ECLI:NL:RBDHA:2023:8265
Rechtbank Den Haag
- Voorlopige voorziening
- J. Boerlage - van den Bosch
- Rechtspraak.nl
Afwijzing verzoek voorlopige voorziening in vreemdelingenzaak met vrijheidsbeperkende maatregel
In deze zaak heeft de voorzieningenrechter van de Rechtbank Den Haag op 8 juni 2023 uitspraak gedaan in een verzoek om een voorlopige voorziening. Verzoekster, een Eritrese vrouw, heeft tegen een besluit van de staatssecretaris van Justitie en Veiligheid beroep ingesteld.
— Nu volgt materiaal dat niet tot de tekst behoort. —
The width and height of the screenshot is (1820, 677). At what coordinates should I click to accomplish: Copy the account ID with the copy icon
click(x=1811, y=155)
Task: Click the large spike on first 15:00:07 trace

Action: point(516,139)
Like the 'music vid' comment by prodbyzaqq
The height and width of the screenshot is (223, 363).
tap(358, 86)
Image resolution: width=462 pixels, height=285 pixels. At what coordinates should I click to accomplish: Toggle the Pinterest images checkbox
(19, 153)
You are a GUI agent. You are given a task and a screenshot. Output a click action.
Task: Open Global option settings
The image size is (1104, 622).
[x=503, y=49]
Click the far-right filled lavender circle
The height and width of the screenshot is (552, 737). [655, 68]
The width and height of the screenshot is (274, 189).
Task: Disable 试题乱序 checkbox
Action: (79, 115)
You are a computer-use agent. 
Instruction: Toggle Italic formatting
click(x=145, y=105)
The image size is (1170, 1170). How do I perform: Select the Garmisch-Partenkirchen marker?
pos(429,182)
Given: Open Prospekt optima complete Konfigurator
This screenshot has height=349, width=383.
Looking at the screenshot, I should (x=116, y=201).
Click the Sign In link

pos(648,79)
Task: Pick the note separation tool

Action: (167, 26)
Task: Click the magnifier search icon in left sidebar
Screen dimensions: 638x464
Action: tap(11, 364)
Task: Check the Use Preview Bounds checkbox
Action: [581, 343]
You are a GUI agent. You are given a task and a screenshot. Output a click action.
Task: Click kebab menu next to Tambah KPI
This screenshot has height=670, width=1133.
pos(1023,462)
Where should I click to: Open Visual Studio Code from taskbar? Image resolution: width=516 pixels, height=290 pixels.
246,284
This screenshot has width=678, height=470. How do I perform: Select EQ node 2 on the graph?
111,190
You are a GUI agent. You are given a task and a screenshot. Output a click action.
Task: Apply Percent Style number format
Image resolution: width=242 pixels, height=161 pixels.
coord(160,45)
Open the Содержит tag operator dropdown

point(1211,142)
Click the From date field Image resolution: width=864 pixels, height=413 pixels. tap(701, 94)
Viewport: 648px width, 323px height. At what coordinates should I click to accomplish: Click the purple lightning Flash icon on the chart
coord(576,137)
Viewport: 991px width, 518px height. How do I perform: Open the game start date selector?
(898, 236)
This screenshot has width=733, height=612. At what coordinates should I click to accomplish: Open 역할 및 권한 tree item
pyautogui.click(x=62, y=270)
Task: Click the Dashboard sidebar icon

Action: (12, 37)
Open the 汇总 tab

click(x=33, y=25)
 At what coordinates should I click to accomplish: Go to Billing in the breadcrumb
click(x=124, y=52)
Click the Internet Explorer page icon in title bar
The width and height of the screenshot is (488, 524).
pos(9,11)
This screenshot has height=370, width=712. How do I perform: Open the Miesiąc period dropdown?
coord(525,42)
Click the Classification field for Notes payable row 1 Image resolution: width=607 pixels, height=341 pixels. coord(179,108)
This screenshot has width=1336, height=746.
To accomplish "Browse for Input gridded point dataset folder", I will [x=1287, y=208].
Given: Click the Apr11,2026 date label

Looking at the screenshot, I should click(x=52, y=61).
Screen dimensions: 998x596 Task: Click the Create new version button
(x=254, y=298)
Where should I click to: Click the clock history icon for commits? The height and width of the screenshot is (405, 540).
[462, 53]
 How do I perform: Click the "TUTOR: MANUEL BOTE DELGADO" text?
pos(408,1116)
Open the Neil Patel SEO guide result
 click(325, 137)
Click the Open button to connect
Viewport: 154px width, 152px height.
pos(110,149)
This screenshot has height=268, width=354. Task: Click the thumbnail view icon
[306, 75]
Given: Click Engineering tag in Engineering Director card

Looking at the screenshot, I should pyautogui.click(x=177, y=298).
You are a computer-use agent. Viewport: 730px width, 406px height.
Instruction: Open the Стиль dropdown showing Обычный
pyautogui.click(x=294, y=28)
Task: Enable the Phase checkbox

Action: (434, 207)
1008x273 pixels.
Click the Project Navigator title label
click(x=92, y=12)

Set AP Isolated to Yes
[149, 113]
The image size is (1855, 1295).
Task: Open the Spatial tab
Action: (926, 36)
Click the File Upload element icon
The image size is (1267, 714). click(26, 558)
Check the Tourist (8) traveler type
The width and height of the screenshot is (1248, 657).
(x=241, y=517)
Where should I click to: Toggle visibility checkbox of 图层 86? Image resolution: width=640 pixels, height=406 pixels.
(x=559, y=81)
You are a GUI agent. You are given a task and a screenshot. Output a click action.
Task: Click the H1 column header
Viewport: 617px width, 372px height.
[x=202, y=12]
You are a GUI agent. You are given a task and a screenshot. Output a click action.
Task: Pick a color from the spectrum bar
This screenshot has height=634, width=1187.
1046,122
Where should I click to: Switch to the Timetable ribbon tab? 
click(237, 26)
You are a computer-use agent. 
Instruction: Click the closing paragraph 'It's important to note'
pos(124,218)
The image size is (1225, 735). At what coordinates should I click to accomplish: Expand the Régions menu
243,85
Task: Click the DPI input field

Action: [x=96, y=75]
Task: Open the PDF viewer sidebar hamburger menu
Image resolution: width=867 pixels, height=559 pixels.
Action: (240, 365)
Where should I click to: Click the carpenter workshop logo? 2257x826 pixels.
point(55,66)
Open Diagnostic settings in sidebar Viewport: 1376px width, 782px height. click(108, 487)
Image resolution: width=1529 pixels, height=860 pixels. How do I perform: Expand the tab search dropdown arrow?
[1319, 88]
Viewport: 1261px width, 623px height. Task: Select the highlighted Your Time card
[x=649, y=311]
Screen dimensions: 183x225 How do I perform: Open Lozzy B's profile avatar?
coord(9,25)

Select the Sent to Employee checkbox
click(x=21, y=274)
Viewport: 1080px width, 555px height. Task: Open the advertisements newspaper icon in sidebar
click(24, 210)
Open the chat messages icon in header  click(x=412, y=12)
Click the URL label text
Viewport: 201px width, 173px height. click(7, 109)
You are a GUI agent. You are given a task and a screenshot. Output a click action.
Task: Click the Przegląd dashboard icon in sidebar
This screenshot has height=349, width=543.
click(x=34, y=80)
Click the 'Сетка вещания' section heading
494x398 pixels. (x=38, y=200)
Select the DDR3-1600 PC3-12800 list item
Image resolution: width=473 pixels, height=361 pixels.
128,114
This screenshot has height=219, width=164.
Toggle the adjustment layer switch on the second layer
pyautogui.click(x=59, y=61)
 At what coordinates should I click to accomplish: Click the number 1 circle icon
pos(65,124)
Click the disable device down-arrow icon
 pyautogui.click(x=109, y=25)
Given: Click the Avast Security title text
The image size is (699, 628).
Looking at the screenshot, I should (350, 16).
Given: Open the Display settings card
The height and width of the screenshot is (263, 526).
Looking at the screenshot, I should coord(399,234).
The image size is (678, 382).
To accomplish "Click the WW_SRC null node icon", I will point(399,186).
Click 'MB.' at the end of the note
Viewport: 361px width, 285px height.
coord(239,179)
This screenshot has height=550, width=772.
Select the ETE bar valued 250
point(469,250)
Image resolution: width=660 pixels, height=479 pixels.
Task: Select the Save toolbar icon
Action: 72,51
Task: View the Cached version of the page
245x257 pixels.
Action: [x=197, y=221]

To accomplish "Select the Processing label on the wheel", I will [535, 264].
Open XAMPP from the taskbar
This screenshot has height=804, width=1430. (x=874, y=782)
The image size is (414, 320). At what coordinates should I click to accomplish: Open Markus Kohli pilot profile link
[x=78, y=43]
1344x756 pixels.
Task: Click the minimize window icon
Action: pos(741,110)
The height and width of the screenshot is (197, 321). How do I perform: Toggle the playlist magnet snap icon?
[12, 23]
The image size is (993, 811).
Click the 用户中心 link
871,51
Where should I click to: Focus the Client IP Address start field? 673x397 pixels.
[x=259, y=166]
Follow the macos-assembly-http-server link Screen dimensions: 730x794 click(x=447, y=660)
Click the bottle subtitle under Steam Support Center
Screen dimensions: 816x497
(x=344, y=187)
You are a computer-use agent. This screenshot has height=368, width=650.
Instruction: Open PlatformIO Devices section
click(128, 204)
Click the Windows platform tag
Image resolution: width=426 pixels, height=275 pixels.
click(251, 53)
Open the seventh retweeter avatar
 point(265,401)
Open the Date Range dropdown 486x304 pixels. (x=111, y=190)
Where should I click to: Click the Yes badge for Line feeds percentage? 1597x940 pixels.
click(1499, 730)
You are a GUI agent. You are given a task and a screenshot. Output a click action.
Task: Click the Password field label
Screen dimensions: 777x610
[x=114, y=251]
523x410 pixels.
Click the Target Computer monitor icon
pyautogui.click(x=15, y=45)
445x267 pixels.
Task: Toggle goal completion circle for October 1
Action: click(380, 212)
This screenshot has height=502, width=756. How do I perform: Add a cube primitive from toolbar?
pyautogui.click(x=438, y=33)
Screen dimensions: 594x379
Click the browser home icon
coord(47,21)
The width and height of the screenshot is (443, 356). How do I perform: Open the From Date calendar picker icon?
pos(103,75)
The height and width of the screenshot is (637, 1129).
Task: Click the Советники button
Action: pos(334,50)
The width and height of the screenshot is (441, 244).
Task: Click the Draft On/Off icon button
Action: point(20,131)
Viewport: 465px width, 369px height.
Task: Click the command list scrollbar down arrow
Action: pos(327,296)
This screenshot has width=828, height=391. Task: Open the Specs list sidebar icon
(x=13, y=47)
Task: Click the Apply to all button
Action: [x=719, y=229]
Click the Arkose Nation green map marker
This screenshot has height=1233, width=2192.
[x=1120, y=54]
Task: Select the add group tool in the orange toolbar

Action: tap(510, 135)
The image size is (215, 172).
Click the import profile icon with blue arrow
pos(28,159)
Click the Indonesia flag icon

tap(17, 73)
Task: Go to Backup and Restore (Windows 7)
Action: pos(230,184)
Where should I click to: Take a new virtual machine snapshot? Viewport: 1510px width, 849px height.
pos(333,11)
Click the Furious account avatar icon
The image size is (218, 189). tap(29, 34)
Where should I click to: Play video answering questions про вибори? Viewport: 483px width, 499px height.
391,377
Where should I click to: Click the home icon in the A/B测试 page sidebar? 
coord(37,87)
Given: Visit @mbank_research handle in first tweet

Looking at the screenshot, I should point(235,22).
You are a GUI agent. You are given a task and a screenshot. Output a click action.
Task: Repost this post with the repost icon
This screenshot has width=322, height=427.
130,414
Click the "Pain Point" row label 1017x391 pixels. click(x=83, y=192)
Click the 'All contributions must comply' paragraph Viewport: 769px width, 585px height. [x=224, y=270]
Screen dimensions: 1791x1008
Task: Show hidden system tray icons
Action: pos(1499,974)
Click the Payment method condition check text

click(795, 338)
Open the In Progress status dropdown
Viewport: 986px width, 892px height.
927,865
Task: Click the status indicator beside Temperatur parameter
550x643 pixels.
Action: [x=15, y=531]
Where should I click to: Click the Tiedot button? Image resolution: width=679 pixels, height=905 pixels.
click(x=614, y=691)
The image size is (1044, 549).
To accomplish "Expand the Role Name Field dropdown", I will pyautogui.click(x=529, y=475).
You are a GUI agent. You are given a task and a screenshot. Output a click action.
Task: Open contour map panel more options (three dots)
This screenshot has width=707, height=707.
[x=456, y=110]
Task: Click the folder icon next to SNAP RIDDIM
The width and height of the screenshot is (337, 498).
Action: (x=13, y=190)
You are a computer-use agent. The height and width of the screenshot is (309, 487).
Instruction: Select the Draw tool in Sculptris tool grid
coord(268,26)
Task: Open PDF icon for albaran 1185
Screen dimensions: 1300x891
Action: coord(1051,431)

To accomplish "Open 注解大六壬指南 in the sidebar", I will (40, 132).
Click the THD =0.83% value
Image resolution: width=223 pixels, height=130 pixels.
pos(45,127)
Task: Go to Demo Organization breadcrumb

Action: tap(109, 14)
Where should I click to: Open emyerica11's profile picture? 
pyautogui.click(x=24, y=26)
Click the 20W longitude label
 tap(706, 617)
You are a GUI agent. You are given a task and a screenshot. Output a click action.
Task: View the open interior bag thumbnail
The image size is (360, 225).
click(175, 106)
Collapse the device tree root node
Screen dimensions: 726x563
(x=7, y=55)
Dit besluit, genomen op 19 april 2023, hield in dat aan verzoekster een vrijheidsbeperkende maatregel werd opgelegd op basis van artikel 56, eerste lid, van de Vreemdelingenwet 2000. Verzoekster heeft tevens verzocht om een voorlopige voorziening, omdat zij het niet eens was met de opgelegde maatregel. De rechtbank heeft echter vastgesteld dat er geen noodzaak meer was voor een voorlopige voorziening, aangezien op dezelfde dag in een andere zaak (NL23.14533) al uitspraak was gedaan op het beroep van verzoekster. Hierdoor was de situatie veranderd en was de voorlopige voorziening niet langer nodig. De rechtbank heeft het verzoek om een voorlopige voorziening dan ook afgewezen. Tevens is er geen aanleiding voor een proceskostenveroordeling. De uitspraak is gedaan door mr. J. Boerlage - van den Bosch, in aanwezigheid van griffier mr. V. Vegter, en is openbaar gemaakt via een geanonimiseerde publicatie op rechtspraak.nl. Tegen deze uitspraak staat geen hoger beroep of verzet open.